» DIRECTIONS: Among the records below, find the line with "Task: Select the 아파트 property type link" and the line with "Where should I click to: Collapse". Set down both and every line between, exactly and with no pictures, but nothing else.

------------------------------------------------------------

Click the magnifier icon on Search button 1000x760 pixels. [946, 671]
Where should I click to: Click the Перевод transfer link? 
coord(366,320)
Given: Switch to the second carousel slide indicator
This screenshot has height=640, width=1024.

------------------------------------------------------------

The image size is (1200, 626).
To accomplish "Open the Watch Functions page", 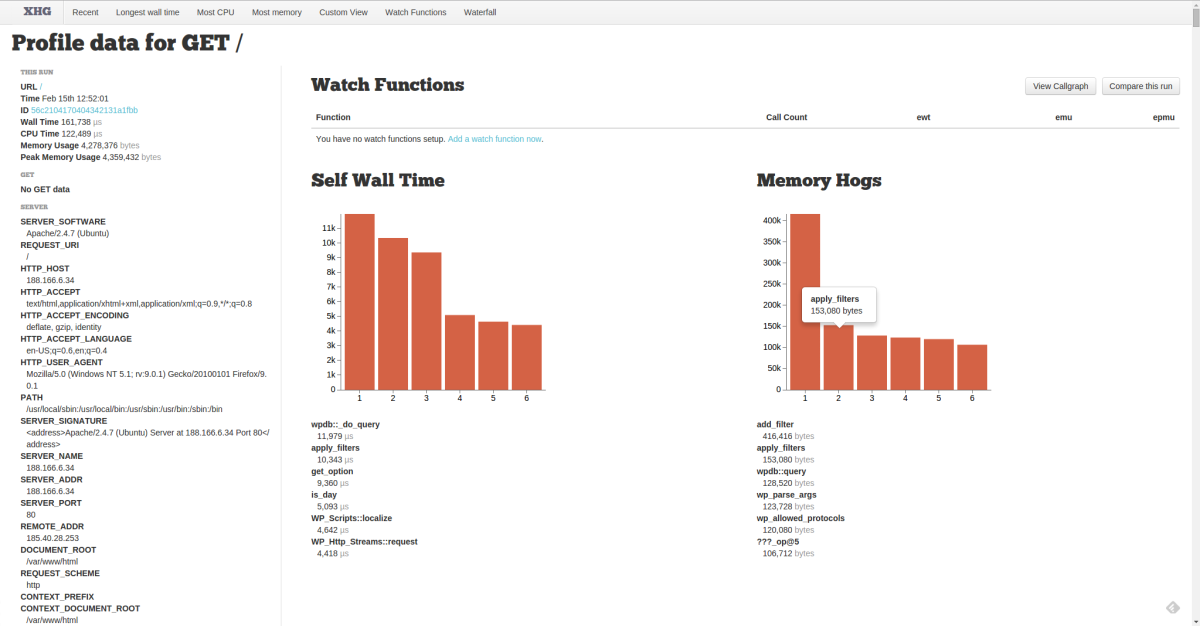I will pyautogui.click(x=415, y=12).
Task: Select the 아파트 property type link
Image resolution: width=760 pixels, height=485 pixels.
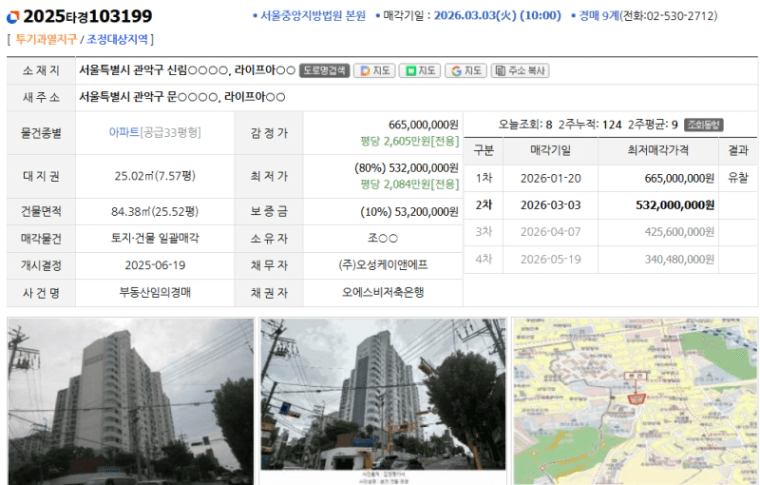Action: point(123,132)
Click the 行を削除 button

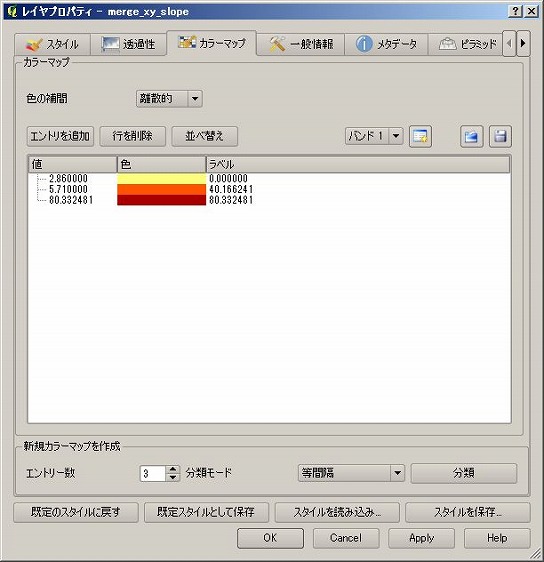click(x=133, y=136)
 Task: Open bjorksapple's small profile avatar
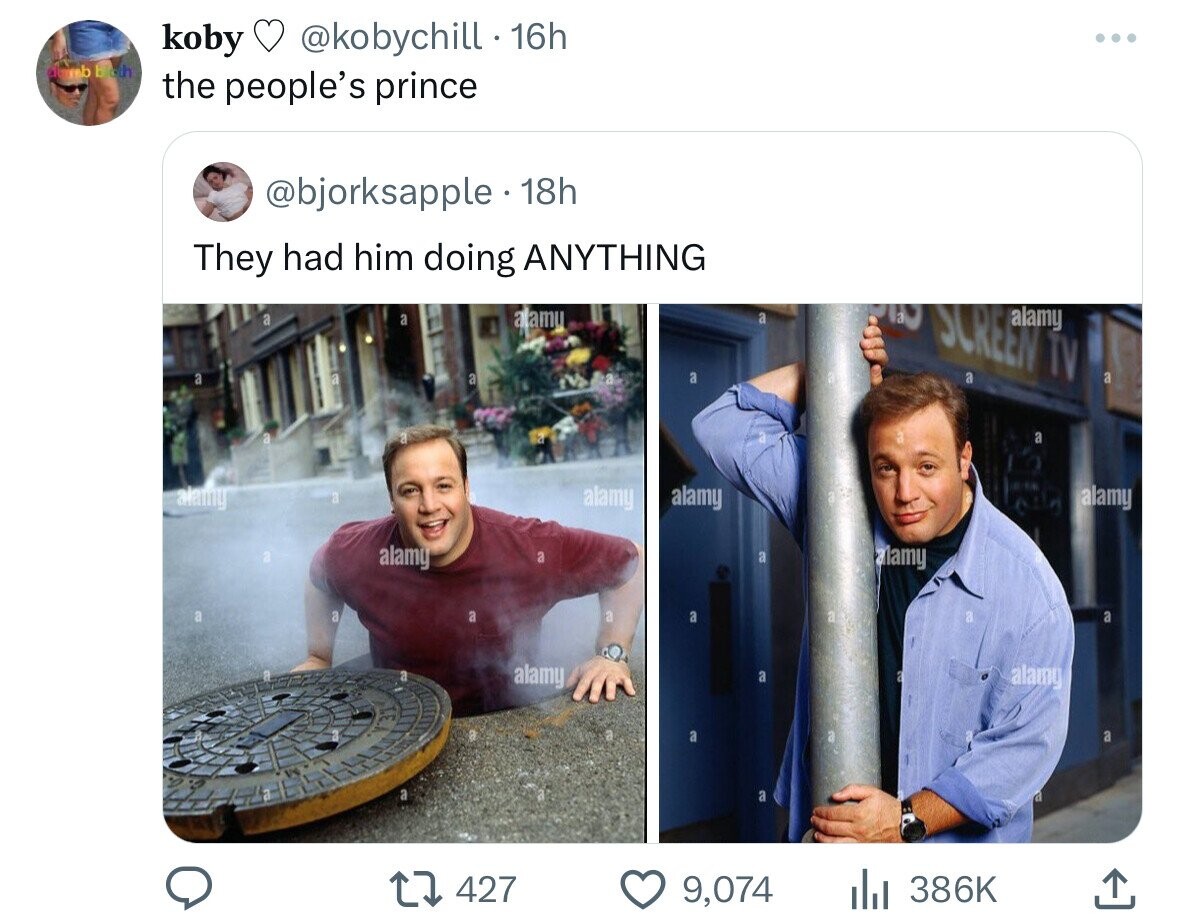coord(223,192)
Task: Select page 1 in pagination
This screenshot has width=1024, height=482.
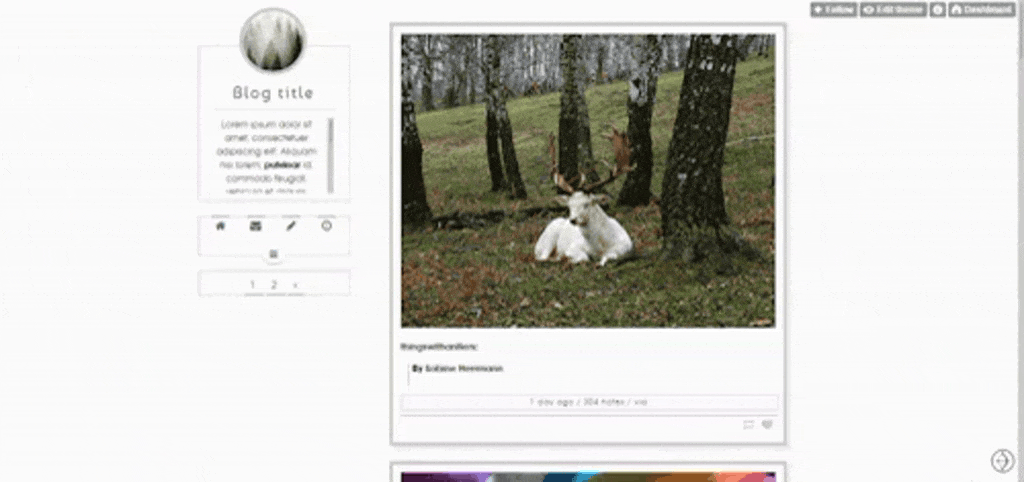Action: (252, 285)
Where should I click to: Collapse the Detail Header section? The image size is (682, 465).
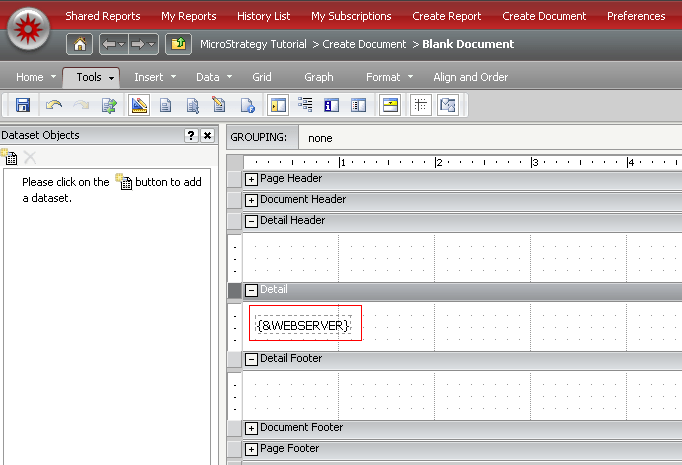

------------------------------------------------------------

» ANSWER BOX:
Task: Select the 아파트 property type link
Image resolution: width=760 pixels, height=485 pixels.
Action: point(123,132)
Click the 行を削除 button

click(x=133, y=136)
 Task: Open bjorksapple's small profile avatar
coord(223,192)
Task: Select page 1 in pagination
This screenshot has width=1024, height=482.
Action: (252, 285)
Where should I click to: Collapse the Detail Header section? The image size is (682, 465).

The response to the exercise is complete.